### ABOUT THIS TASK
What is needed is an exact transcription of the line containing "Task: Select the Pen tool in tools panel" and every line after it through the end of the entries below, with no pictures.

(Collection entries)
((
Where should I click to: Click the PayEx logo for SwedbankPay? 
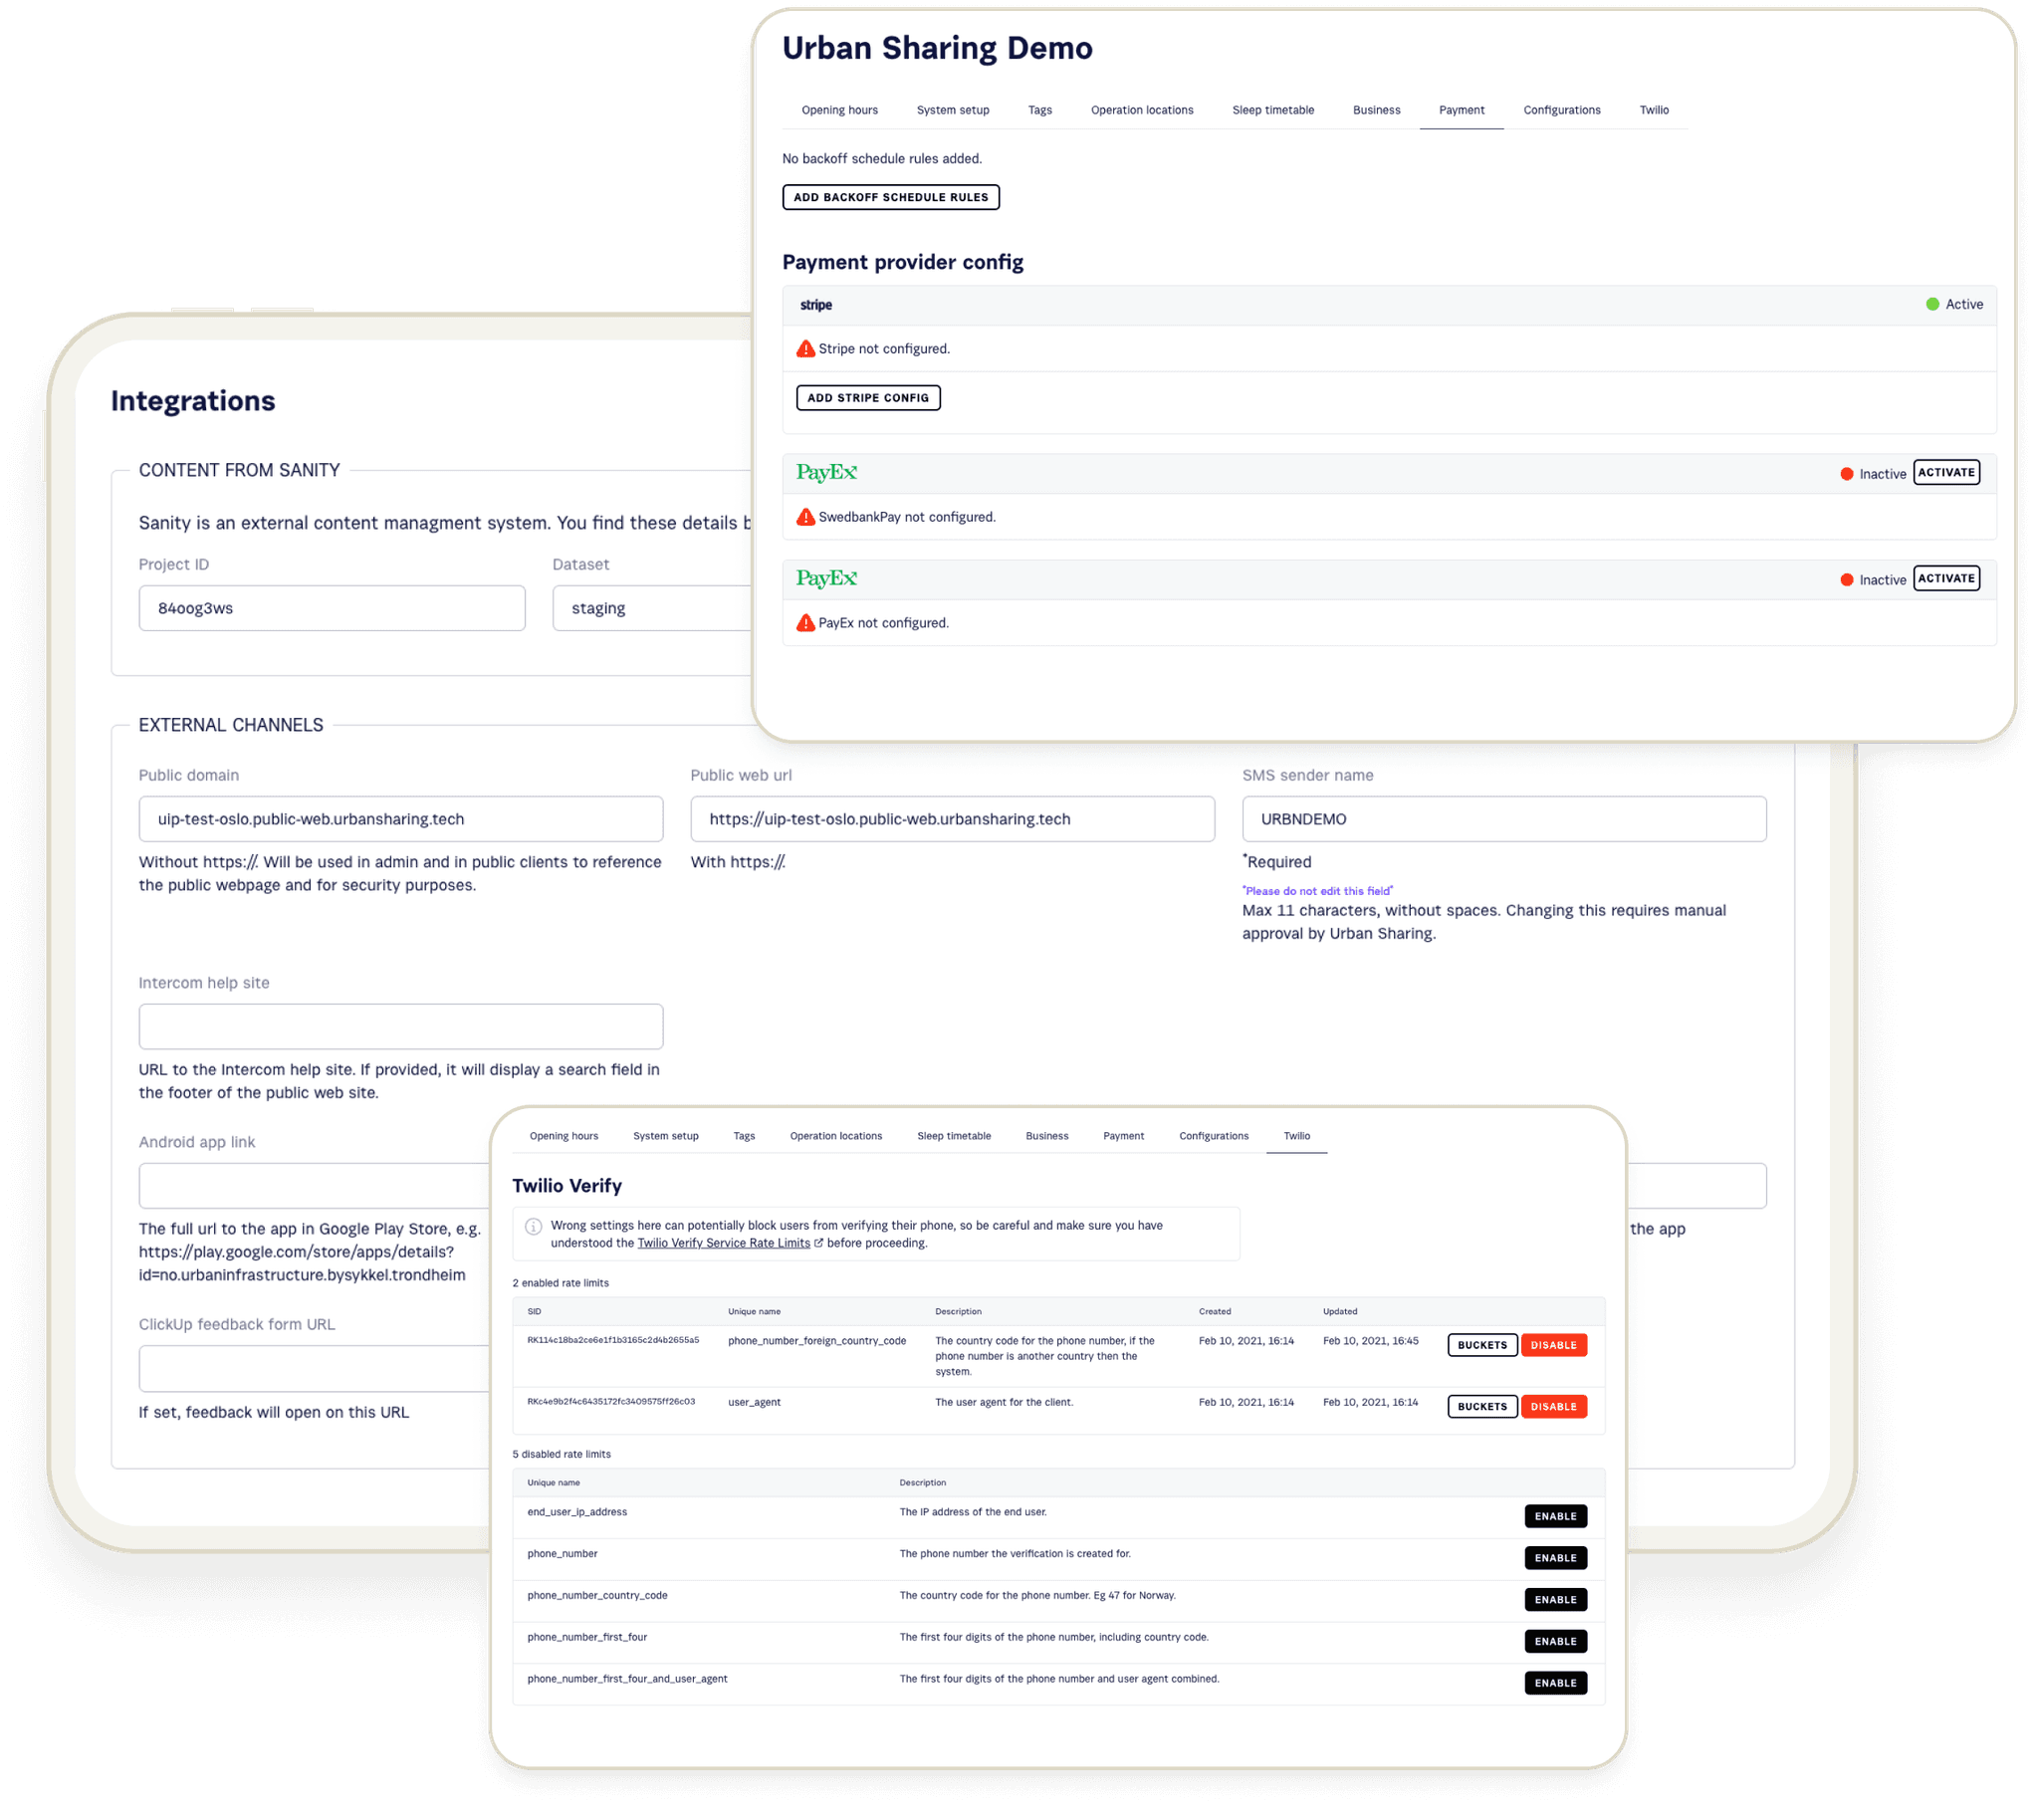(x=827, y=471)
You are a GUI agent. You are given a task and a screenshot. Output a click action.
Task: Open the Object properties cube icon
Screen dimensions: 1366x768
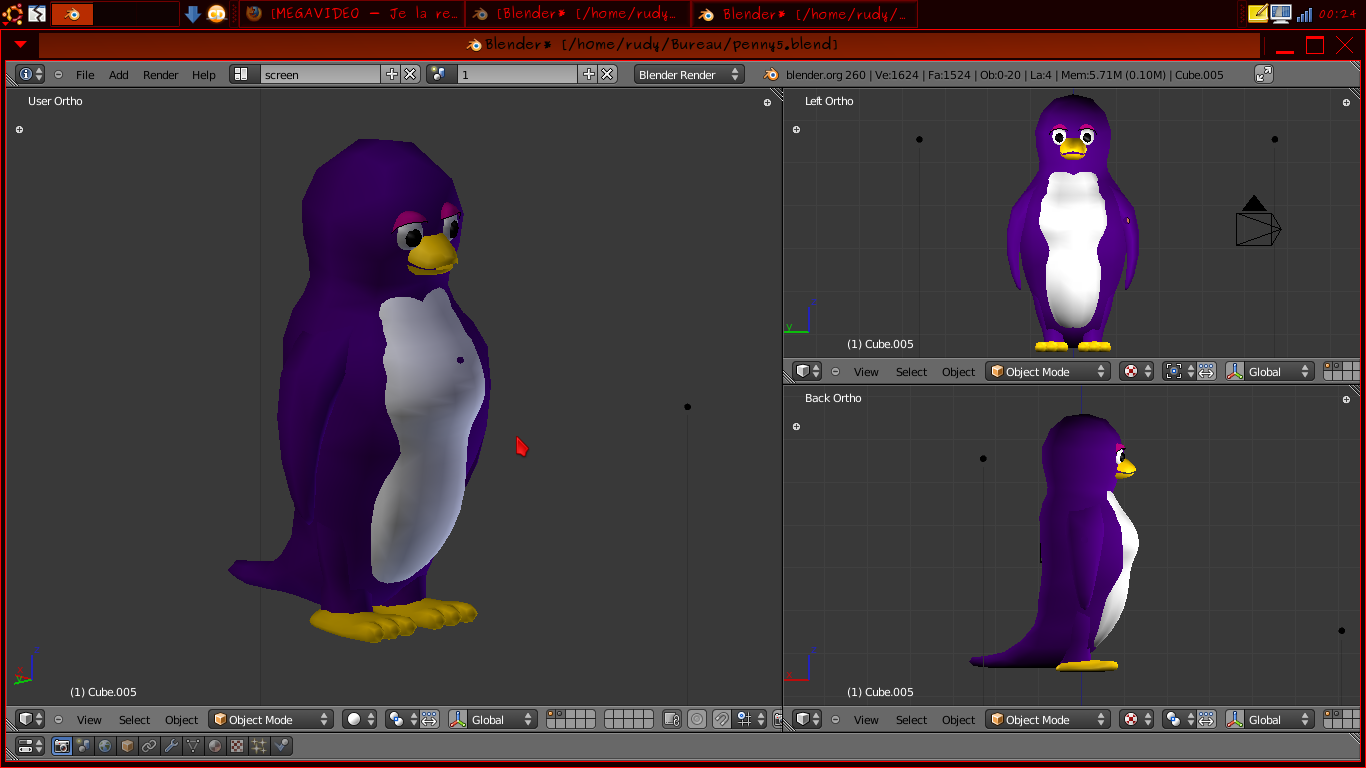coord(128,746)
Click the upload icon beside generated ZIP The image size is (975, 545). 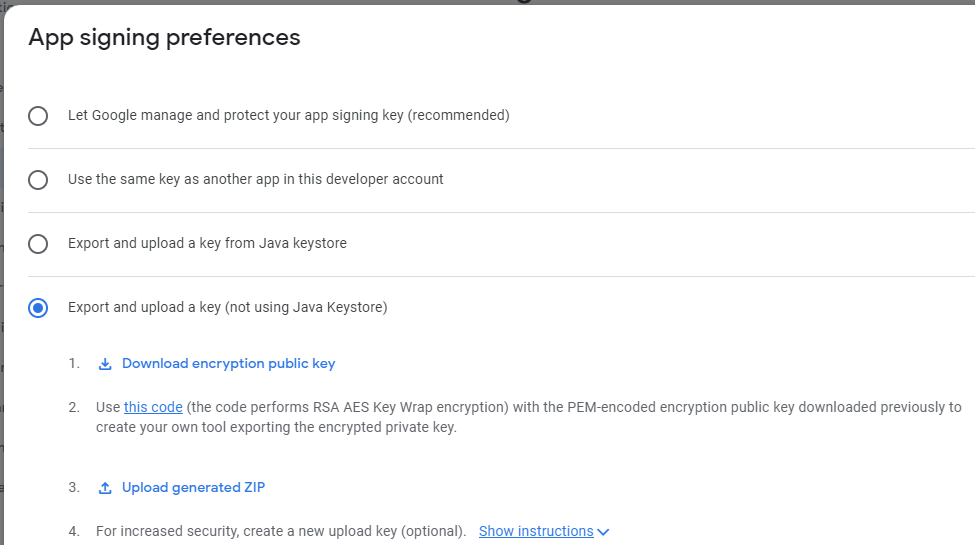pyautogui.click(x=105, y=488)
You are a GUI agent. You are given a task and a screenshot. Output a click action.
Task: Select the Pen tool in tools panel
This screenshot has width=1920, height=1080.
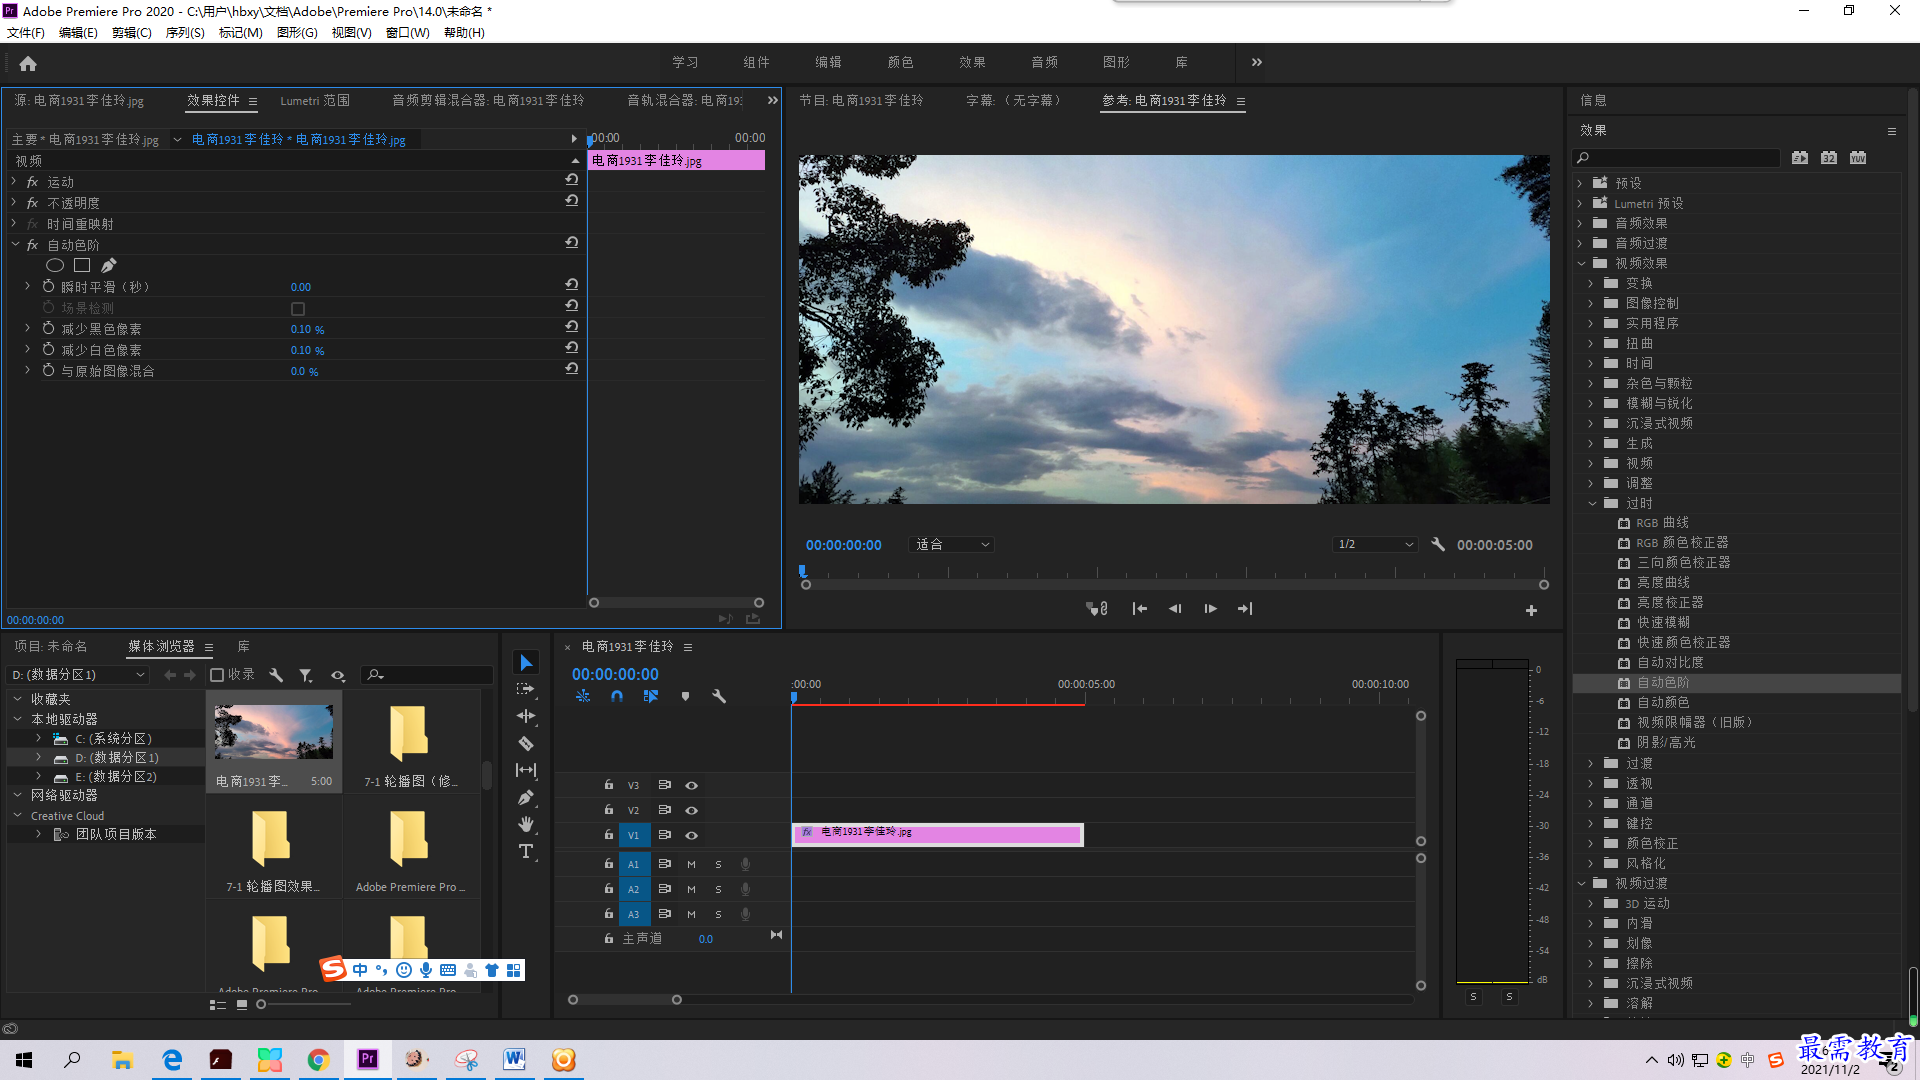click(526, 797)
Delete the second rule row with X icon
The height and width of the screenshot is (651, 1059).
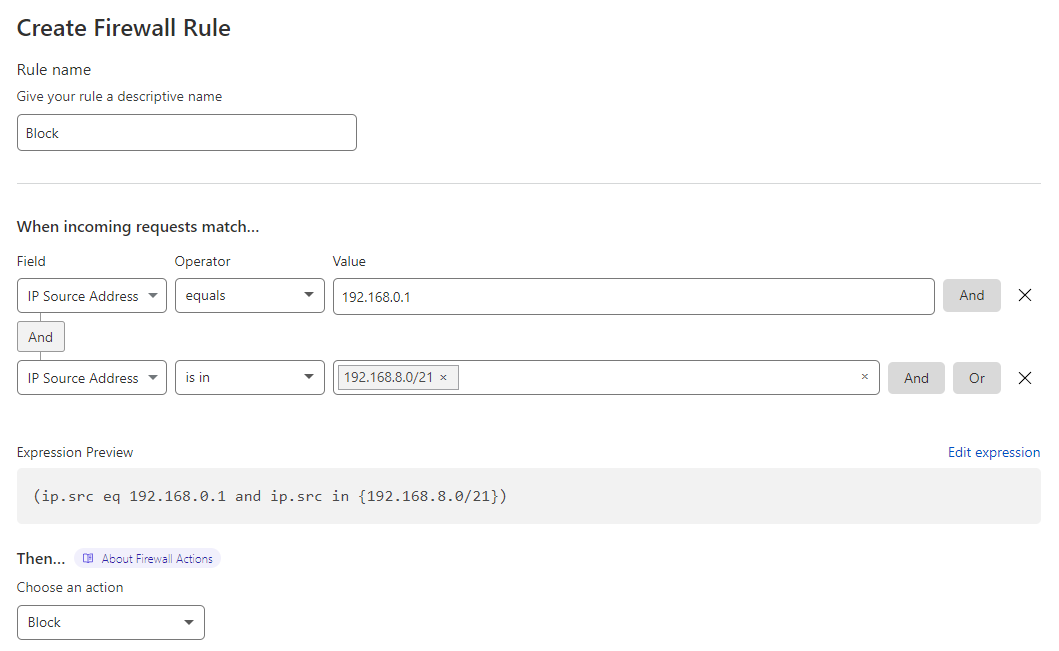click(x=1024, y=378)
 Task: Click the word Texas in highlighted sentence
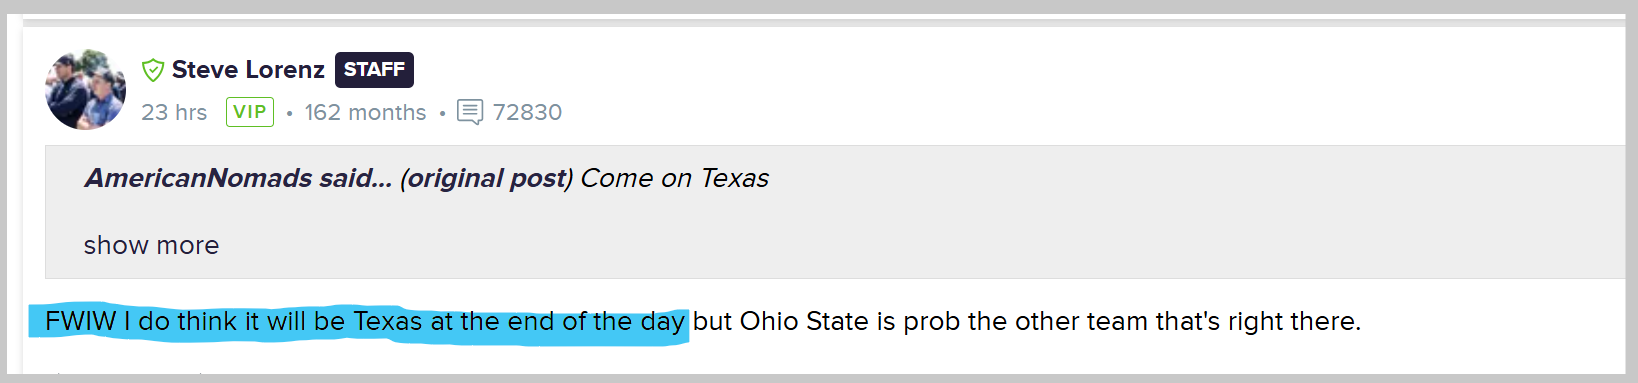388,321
))
### RESPONSE FOR THIS EXERCISE
Task: Select the Pen tool in tools panel
This screenshot has width=1920, height=1080.
click(526, 797)
Delete the second rule row with X icon
The height and width of the screenshot is (651, 1059).
click(x=1024, y=378)
 Task: Click the word Texas in highlighted sentence
388,321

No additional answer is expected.